··· Material to process ···

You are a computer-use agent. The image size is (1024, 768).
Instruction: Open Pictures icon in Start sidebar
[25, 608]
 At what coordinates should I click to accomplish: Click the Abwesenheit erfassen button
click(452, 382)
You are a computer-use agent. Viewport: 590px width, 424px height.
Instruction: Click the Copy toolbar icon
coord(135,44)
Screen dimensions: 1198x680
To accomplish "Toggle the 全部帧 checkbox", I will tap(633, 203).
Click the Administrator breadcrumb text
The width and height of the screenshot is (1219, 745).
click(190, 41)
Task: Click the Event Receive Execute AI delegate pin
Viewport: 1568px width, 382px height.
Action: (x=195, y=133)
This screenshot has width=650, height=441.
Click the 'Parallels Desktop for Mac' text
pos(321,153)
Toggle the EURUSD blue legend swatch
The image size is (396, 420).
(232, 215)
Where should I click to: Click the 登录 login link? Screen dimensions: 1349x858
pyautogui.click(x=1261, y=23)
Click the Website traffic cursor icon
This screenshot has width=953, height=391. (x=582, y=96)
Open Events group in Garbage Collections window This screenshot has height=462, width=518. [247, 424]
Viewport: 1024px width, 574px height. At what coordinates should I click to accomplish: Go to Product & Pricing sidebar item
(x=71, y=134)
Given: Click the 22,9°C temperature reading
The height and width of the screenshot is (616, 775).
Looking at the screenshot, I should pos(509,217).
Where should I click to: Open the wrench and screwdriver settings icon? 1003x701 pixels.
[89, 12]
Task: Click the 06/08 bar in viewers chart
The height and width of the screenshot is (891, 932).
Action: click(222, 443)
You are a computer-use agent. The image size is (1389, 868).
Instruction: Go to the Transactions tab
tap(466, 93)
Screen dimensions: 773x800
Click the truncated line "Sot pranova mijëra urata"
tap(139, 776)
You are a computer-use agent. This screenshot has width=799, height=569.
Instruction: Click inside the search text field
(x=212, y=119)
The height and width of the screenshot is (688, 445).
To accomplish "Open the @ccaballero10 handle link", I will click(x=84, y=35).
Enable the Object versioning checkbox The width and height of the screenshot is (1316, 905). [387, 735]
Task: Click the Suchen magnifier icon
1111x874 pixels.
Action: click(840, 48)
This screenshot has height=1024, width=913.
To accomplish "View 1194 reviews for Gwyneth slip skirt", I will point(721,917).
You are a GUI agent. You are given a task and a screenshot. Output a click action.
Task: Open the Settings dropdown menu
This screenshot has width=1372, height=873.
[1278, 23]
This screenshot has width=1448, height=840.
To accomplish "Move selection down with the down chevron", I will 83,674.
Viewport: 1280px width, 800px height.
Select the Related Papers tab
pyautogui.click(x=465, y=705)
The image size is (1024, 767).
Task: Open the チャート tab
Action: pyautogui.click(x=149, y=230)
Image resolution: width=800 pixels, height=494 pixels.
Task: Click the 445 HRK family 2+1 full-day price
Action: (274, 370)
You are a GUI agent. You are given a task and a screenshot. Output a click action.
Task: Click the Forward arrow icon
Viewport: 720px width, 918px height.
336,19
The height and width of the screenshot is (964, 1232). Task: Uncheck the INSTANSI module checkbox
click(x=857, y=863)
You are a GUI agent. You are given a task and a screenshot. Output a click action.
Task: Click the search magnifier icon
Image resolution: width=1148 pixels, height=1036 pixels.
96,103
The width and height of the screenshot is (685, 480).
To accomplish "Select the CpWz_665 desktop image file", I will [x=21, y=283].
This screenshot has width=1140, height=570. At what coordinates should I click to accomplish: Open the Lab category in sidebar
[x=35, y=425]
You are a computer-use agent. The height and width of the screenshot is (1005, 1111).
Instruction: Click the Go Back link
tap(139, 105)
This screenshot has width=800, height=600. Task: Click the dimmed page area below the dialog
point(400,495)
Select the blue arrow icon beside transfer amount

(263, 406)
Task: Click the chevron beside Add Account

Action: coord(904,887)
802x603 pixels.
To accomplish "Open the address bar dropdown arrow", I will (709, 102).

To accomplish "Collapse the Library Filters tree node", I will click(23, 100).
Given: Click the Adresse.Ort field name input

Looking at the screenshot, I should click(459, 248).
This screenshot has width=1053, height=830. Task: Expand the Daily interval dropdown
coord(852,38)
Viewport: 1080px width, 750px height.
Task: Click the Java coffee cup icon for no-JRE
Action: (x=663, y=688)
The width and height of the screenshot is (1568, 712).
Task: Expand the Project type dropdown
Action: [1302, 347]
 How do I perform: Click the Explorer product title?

···

» Work to complete:
Every record above has to appear again, word for word.

» Answer to the problem:
You are a computer-use agent. The image size is (1024, 768).
Instruction: Open Pictures icon in Start sidebar
[25, 608]
 At what coordinates should I click to accomplish: Click the Abwesenheit erfassen button
click(452, 382)
You are a computer-use agent. Viewport: 590px width, 424px height.
Instruction: Click the Copy toolbar icon
coord(135,44)
Screen dimensions: 1198x680
To accomplish "Toggle the 全部帧 checkbox", I will tap(633, 203).
Click the Administrator breadcrumb text
The width and height of the screenshot is (1219, 745).
click(190, 41)
Task: Click the Event Receive Execute AI delegate pin
Viewport: 1568px width, 382px height.
Action: (x=195, y=133)
This screenshot has width=650, height=441.
Click the 'Parallels Desktop for Mac' text
pos(321,153)
Toggle the EURUSD blue legend swatch
The image size is (396, 420).
(232, 215)
Where should I click to: Click the 登录 login link? Screen dimensions: 1349x858
pyautogui.click(x=1261, y=23)
Click the Website traffic cursor icon
This screenshot has width=953, height=391. (x=582, y=96)
Open Events group in Garbage Collections window This screenshot has height=462, width=518. [247, 424]
Viewport: 1024px width, 574px height. At what coordinates should I click to accomplish: Go to Product & Pricing sidebar item
(x=71, y=134)
Given: Click the 22,9°C temperature reading
The height and width of the screenshot is (616, 775).
Looking at the screenshot, I should pos(509,217).
Where should I click to: Open the wrench and screwdriver settings icon? 1003x701 pixels.
[89, 12]
Task: Click the 06/08 bar in viewers chart
The height and width of the screenshot is (891, 932).
Action: click(222, 443)
You are a computer-use agent. The image size is (1389, 868).
Instruction: Go to the Transactions tab
tap(466, 93)
Screen dimensions: 773x800
Click the truncated line "Sot pranova mijëra urata"
tap(139, 776)
You are a computer-use agent. This screenshot has width=799, height=569.
Instruction: Click inside the search text field
(x=212, y=119)
The height and width of the screenshot is (688, 445).
To accomplish "Open the @ccaballero10 handle link", I will click(x=84, y=35).
Enable the Object versioning checkbox The width and height of the screenshot is (1316, 905). [387, 735]
Task: Click the Suchen magnifier icon
1111x874 pixels.
Action: click(840, 48)
This screenshot has height=1024, width=913.
To accomplish "View 1194 reviews for Gwyneth slip skirt", I will point(721,917).
You are a GUI agent. You are given a task and a screenshot. Output a click action.
Task: Open the Settings dropdown menu
This screenshot has width=1372, height=873.
[1278, 23]
This screenshot has width=1448, height=840.
To accomplish "Move selection down with the down chevron", I will 83,674.
Viewport: 1280px width, 800px height.
Select the Related Papers tab
pyautogui.click(x=465, y=705)
The image size is (1024, 767).
Task: Open the チャート tab
Action: pyautogui.click(x=149, y=230)
Image resolution: width=800 pixels, height=494 pixels.
Task: Click the 445 HRK family 2+1 full-day price
Action: (274, 370)
You are a GUI agent. You are given a task and a screenshot. Output a click action.
Task: Click the Forward arrow icon
Viewport: 720px width, 918px height.
336,19
The height and width of the screenshot is (964, 1232). Task: Uncheck the INSTANSI module checkbox
click(x=857, y=863)
You are a GUI agent. You are given a task and a screenshot. Output a click action.
Task: Click the search magnifier icon
Image resolution: width=1148 pixels, height=1036 pixels.
96,103
The width and height of the screenshot is (685, 480).
To accomplish "Select the CpWz_665 desktop image file", I will [x=21, y=283].
This screenshot has width=1140, height=570. At what coordinates should I click to accomplish: Open the Lab category in sidebar
[x=35, y=425]
You are a computer-use agent. The height and width of the screenshot is (1005, 1111).
Instruction: Click the Go Back link
tap(139, 105)
This screenshot has width=800, height=600. Task: Click the dimmed page area below the dialog
point(400,495)
Select the blue arrow icon beside transfer amount

(263, 406)
Task: Click the chevron beside Add Account

Action: coord(904,887)
802x603 pixels.
To accomplish "Open the address bar dropdown arrow", I will (709, 102).

To accomplish "Collapse the Library Filters tree node", I will click(23, 100).
Given: Click the Adresse.Ort field name input

Looking at the screenshot, I should click(459, 248).
This screenshot has width=1053, height=830. Task: Expand the Daily interval dropdown
coord(852,38)
Viewport: 1080px width, 750px height.
Task: Click the Java coffee cup icon for no-JRE
Action: (x=663, y=688)
The width and height of the screenshot is (1568, 712).
Task: Expand the Project type dropdown
Action: [1302, 347]
 How do I perform: Click the Explorer product title?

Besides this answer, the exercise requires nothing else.